== RECORDED DATA ==

<<<<

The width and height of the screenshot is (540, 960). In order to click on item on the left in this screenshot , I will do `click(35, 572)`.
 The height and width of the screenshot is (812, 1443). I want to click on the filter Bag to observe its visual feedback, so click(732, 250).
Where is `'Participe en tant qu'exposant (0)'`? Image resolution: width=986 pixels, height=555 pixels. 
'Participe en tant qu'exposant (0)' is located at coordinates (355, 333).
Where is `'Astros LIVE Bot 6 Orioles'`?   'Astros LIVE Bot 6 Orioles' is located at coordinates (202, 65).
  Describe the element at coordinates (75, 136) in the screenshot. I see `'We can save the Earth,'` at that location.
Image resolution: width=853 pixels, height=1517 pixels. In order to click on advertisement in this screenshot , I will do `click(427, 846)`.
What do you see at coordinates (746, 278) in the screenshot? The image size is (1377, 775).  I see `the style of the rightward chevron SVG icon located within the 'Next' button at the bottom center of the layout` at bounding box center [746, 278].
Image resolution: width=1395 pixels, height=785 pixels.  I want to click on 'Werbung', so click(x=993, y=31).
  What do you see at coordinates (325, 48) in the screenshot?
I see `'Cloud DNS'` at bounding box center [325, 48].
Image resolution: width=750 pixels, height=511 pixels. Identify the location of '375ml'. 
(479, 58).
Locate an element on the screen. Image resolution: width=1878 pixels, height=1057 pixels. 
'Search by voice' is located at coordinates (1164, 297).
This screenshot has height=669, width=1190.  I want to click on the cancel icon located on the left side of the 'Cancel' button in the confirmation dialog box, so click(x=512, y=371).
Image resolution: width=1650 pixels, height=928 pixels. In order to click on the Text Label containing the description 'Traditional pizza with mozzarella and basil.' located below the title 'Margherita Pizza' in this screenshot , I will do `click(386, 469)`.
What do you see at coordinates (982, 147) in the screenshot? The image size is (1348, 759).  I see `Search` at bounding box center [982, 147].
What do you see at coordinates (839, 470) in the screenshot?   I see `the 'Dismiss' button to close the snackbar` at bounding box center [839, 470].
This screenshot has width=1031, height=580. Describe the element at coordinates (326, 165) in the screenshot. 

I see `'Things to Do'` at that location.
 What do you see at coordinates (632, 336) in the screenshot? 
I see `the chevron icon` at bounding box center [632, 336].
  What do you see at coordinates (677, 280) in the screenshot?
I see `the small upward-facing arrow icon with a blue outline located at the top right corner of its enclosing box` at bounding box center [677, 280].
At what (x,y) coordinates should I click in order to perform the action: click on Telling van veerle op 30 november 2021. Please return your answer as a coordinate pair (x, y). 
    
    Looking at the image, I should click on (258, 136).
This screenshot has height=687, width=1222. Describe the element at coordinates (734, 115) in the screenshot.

>>>>

== WRITTEN REQUEST ==
Would you quote verbatim the lines starting with the one that contains "coordinates (202, 65)." and ending with the one that contains "Image resolution: width=1650", including both of those?

== EXERCISE ANSWER ==
Where is `'Astros LIVE Bot 6 Orioles'`?   'Astros LIVE Bot 6 Orioles' is located at coordinates (202, 65).
  Describe the element at coordinates (75, 136) in the screenshot. I see `'We can save the Earth,'` at that location.
Image resolution: width=853 pixels, height=1517 pixels. In order to click on advertisement in this screenshot , I will do `click(427, 846)`.
What do you see at coordinates (746, 278) in the screenshot? The image size is (1377, 775).  I see `the style of the rightward chevron SVG icon located within the 'Next' button at the bottom center of the layout` at bounding box center [746, 278].
Image resolution: width=1395 pixels, height=785 pixels.  I want to click on 'Werbung', so click(x=993, y=31).
  What do you see at coordinates (325, 48) in the screenshot?
I see `'Cloud DNS'` at bounding box center [325, 48].
Image resolution: width=750 pixels, height=511 pixels. Identify the location of '375ml'. 
(479, 58).
Locate an element on the screen. Image resolution: width=1878 pixels, height=1057 pixels. 
'Search by voice' is located at coordinates (1164, 297).
This screenshot has height=669, width=1190.  I want to click on the cancel icon located on the left side of the 'Cancel' button in the confirmation dialog box, so click(x=512, y=371).
Image resolution: width=1650 pixels, height=928 pixels. In order to click on the Text Label containing the description 'Traditional pizza with mozzarella and basil.' located below the title 'Margherita Pizza' in this screenshot , I will do `click(386, 469)`.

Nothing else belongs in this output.